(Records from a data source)

● ● ●

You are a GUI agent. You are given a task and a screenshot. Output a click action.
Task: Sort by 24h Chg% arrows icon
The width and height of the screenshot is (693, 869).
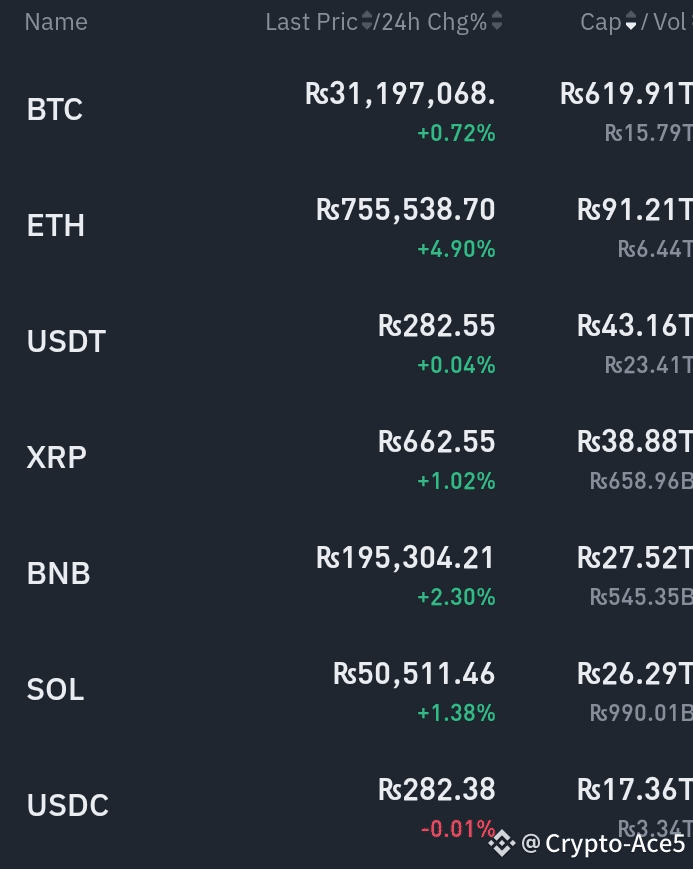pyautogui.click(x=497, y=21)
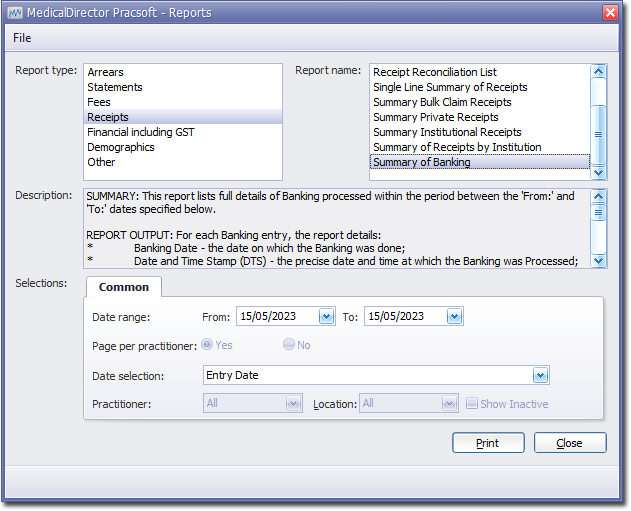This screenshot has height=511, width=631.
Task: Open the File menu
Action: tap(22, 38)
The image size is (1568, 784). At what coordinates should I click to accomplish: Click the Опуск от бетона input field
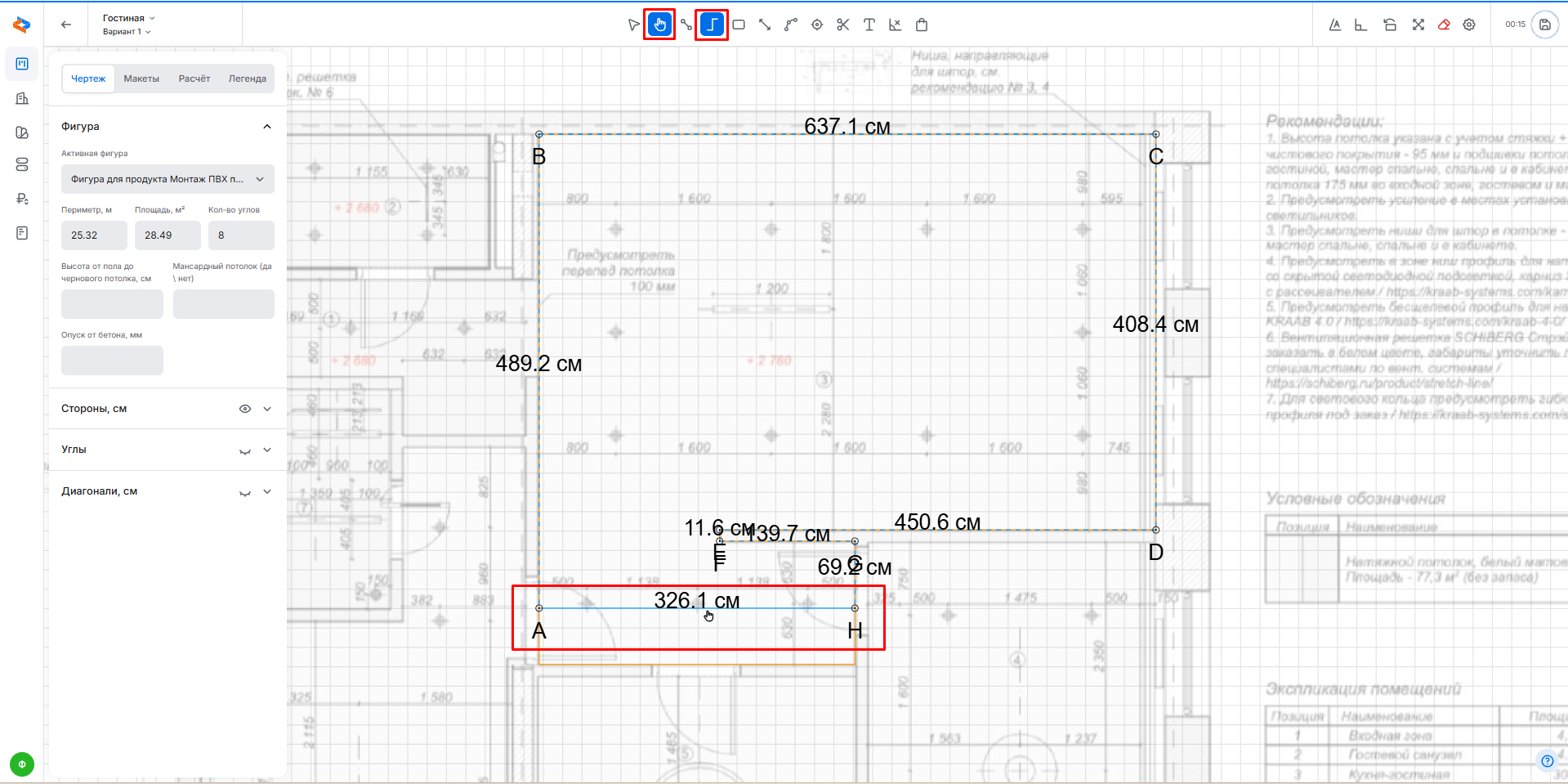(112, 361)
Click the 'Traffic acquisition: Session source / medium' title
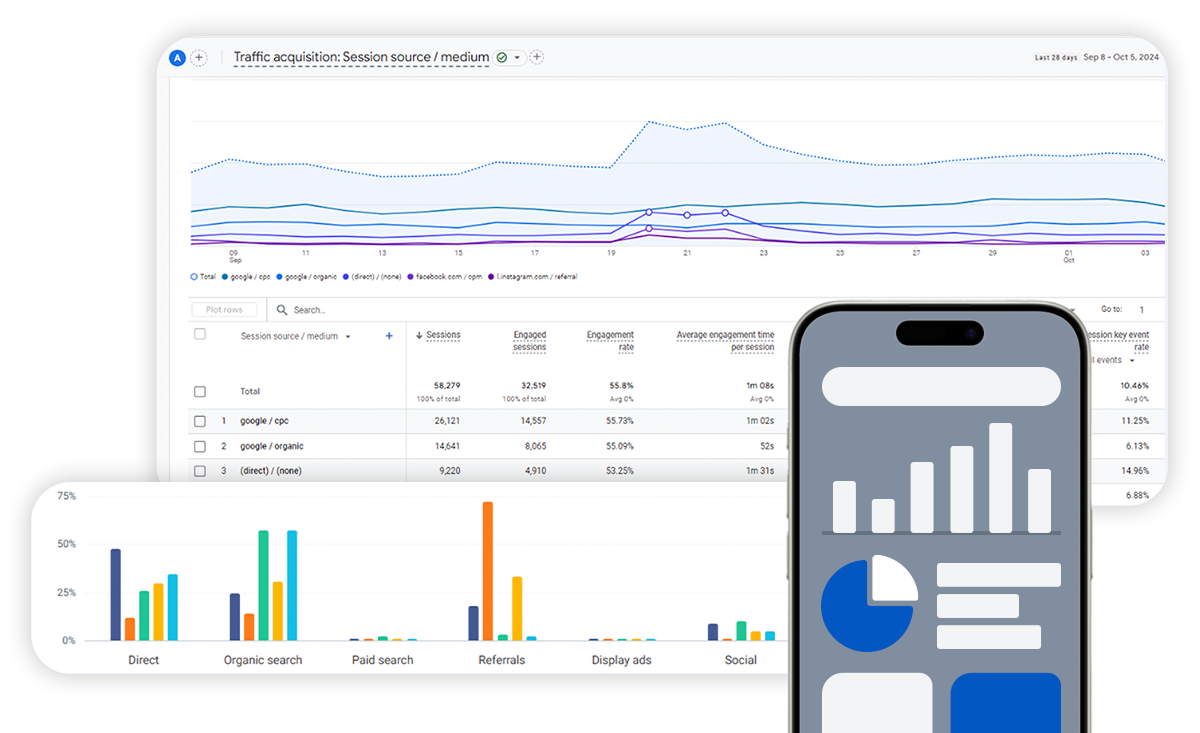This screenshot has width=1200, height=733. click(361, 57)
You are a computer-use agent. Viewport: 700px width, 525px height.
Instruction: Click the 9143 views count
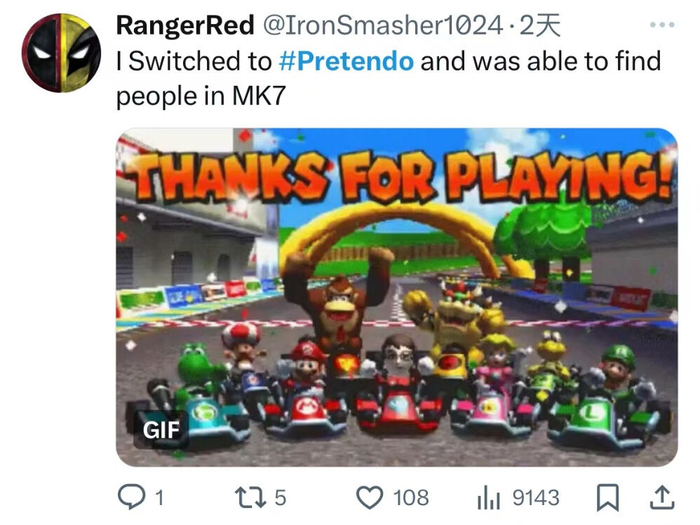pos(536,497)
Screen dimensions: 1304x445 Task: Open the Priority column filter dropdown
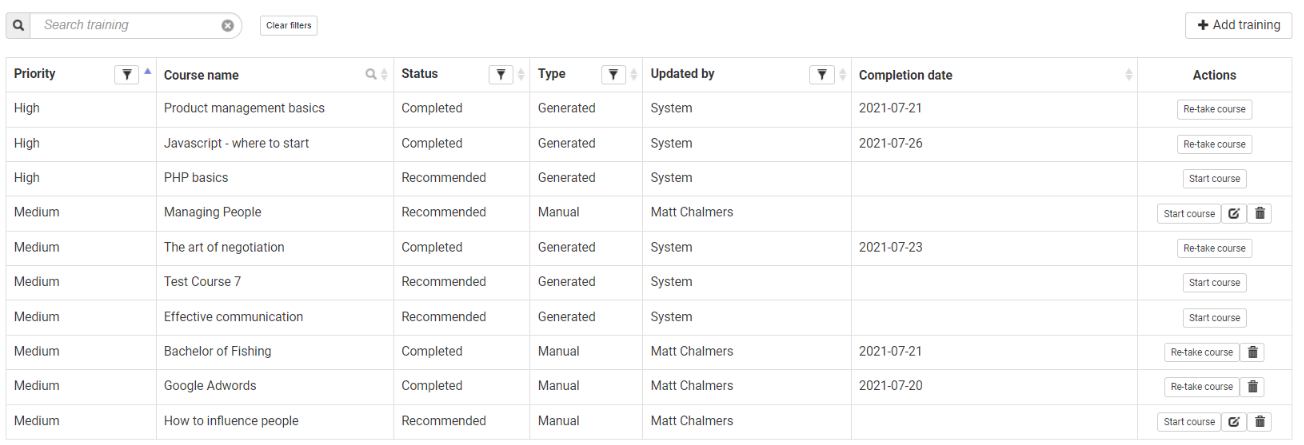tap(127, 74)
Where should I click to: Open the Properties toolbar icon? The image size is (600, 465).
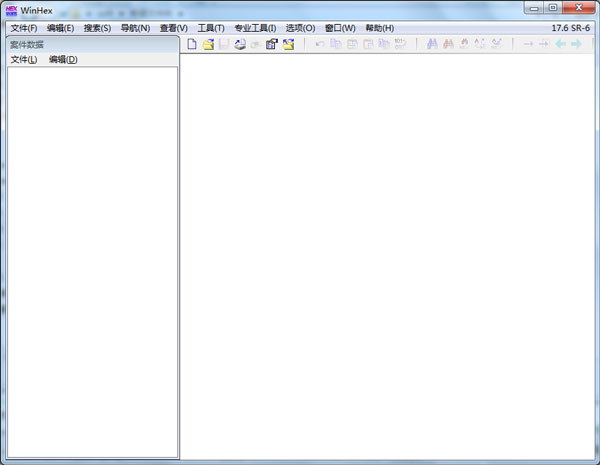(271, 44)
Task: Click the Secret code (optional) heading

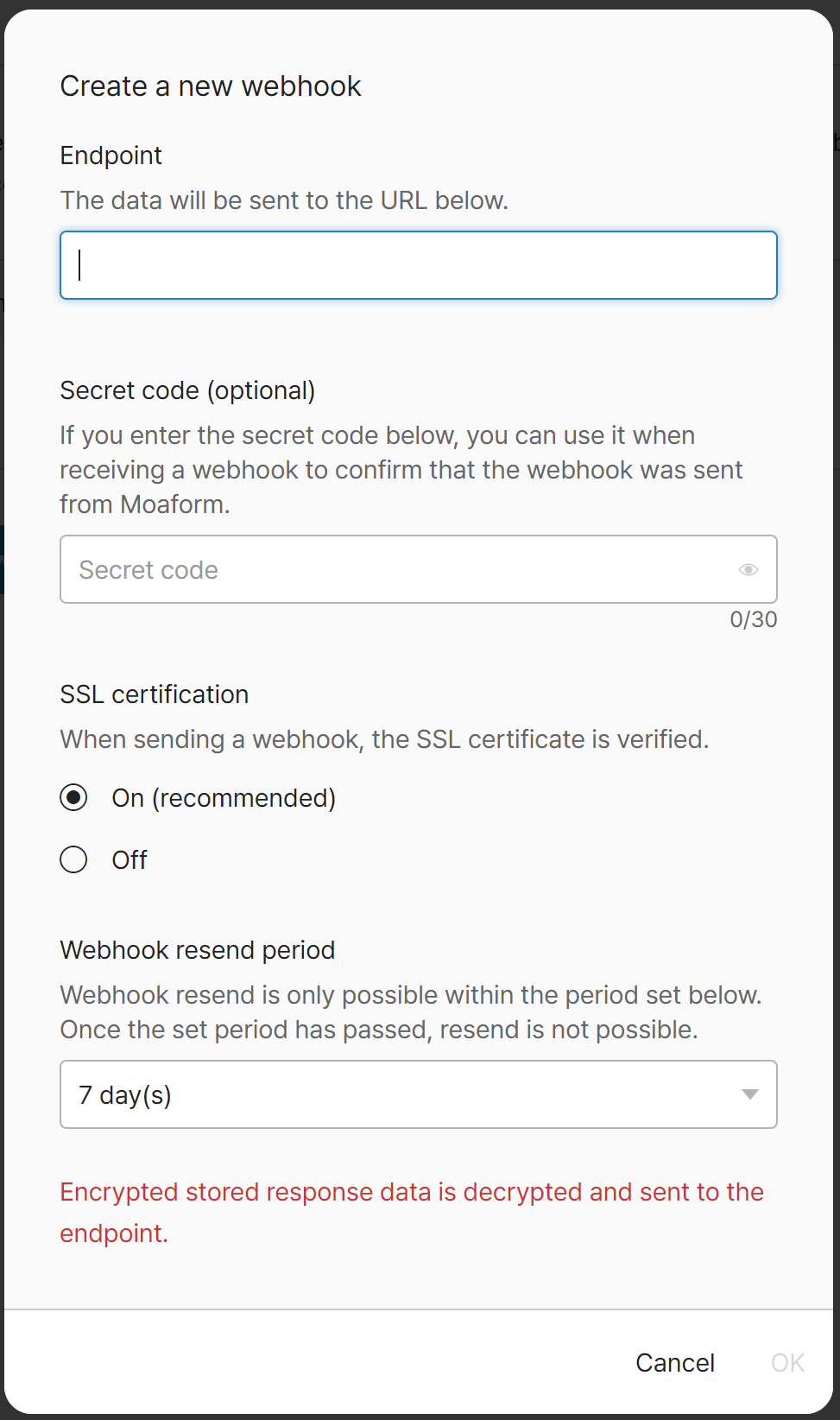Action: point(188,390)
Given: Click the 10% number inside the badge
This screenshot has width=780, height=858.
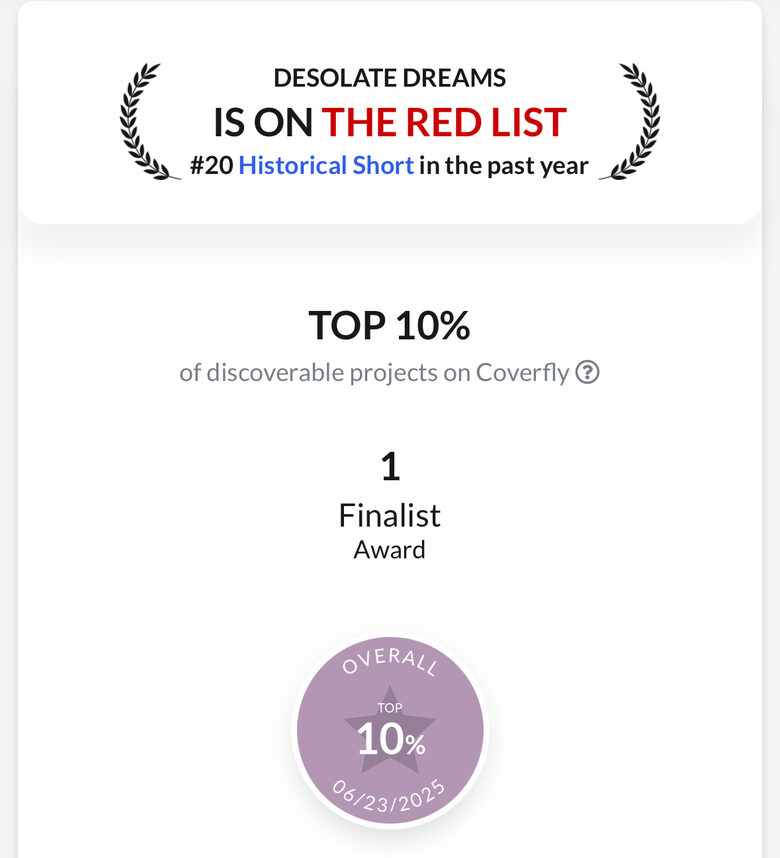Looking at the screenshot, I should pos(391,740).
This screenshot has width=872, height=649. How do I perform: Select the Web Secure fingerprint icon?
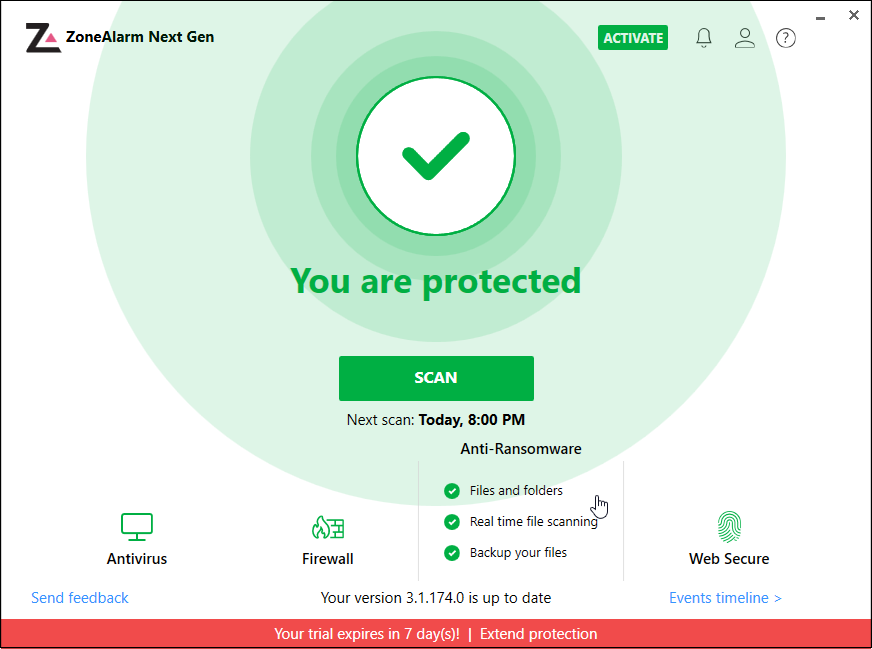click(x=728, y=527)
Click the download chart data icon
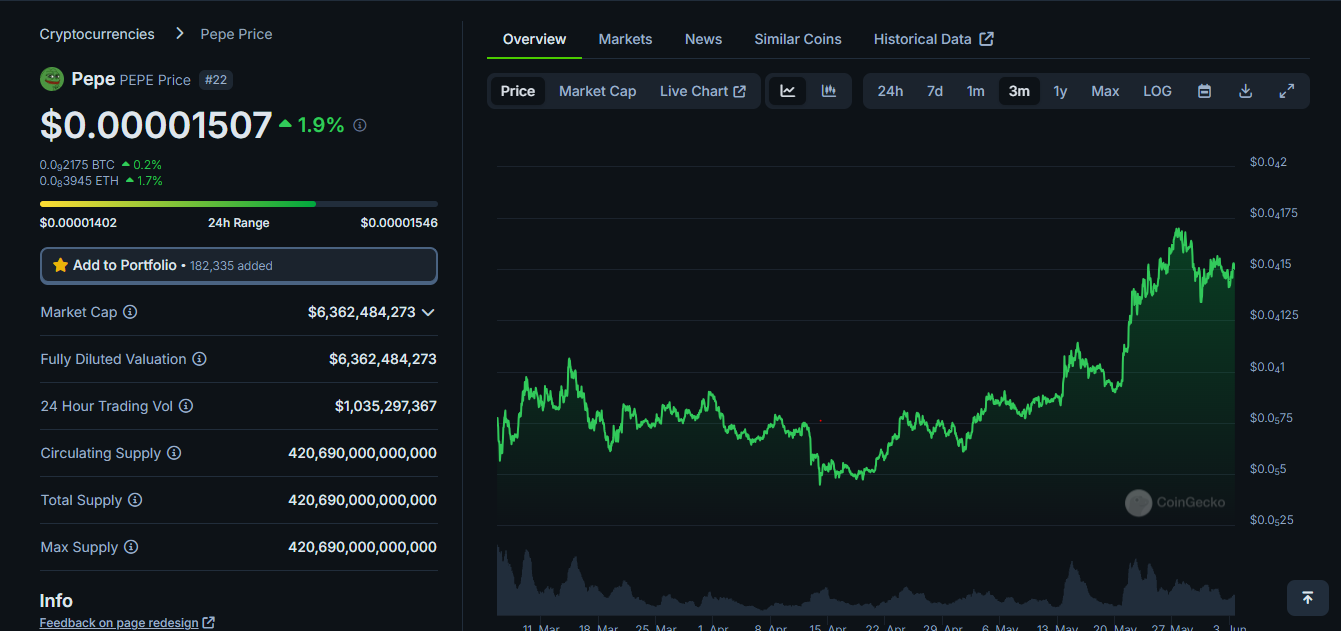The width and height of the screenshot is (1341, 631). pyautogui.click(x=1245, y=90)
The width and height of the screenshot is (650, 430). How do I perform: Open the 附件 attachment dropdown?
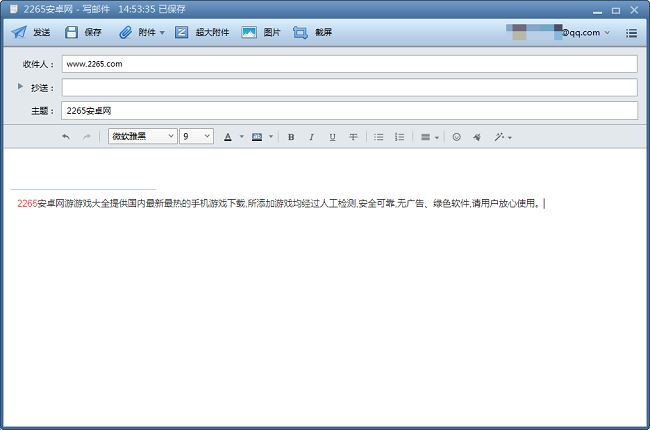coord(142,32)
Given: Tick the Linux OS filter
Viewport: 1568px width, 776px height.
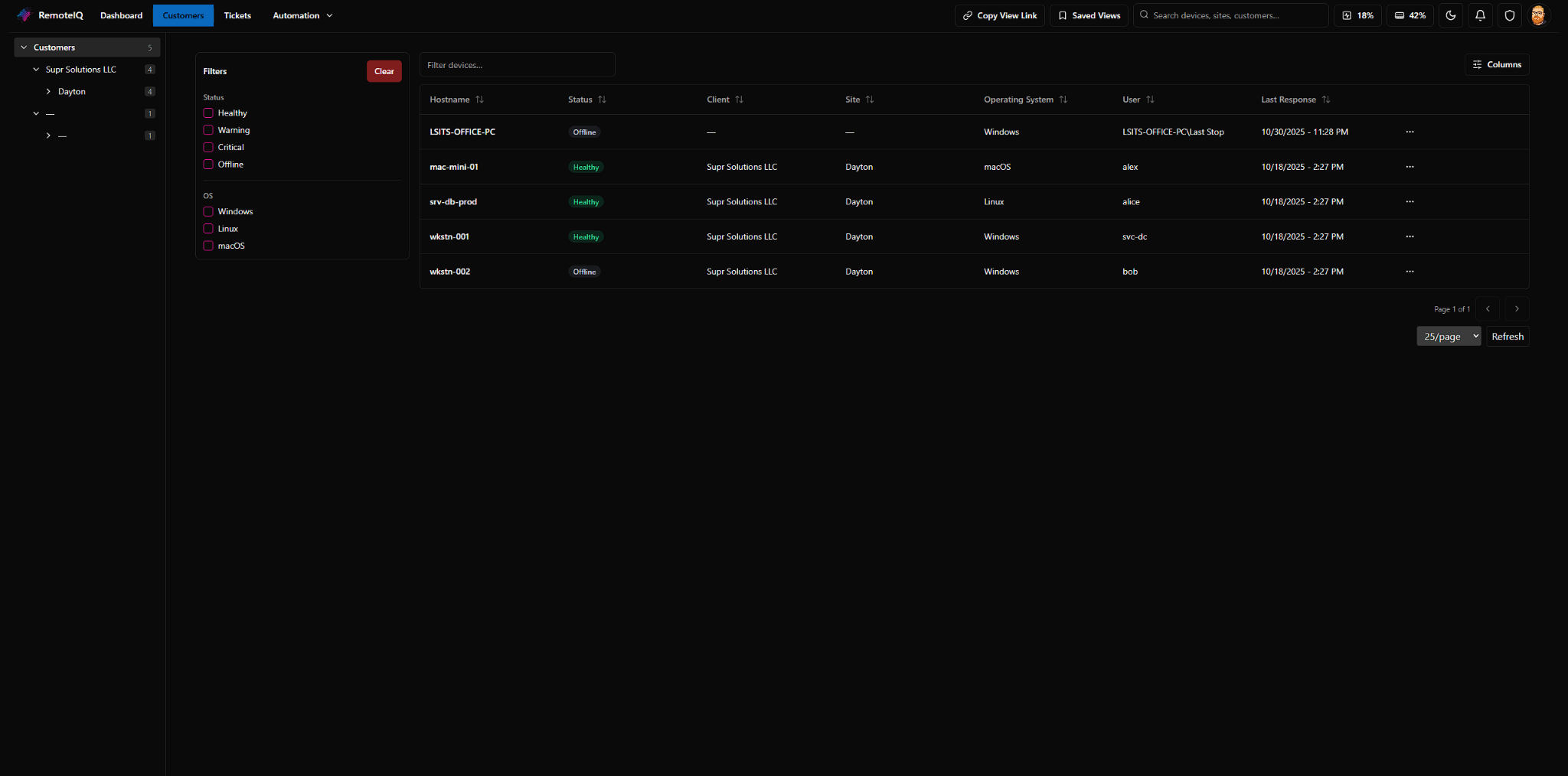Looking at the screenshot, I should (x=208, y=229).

● ● ●

### WORK REQUIRED
A precise copy of each record, with the images removed, should be output.

### RESULT OF THE TASK
You are a GUI agent. You are given a task and a screenshot. Output a click action.
Task: Sort by 24h Chg% arrows icon
The width and height of the screenshot is (693, 869).
pyautogui.click(x=497, y=21)
This screenshot has height=511, width=631.
Task: Open the File menu
Action: tap(22, 38)
The image size is (1568, 784). At what coordinates should I click to accomplish: Click the Опуск от бетона input field
(112, 361)
Click the 'Traffic acquisition: Session source / medium' title
This screenshot has width=1200, height=733. click(361, 57)
You are a computer-use agent. Viewport: 700px width, 525px height.
Instruction: Click the 9143 views count
pos(536,497)
Screen dimensions: 1304x445 Task: Open the Priority column filter dropdown
tap(127, 74)
Where should I click to: Open the Properties toolbar icon? The image size is (600, 465).
(271, 44)
Task: Click the Secret code (optional) heading

Action: point(188,390)
Given: Click the 10% number inside the badge
This screenshot has width=780, height=858.
Looking at the screenshot, I should pos(391,740).
This screenshot has width=872, height=649. How do I perform: Select the Web Secure fingerprint icon?
click(x=728, y=527)
Click the download chart data icon
The width and height of the screenshot is (1341, 631). pyautogui.click(x=1245, y=90)
The width and height of the screenshot is (650, 430). How do I perform: Open the 附件 attachment dropdown?
coord(142,32)
Given: Tick the Linux OS filter
Viewport: 1568px width, 776px height.
Looking at the screenshot, I should (x=208, y=229).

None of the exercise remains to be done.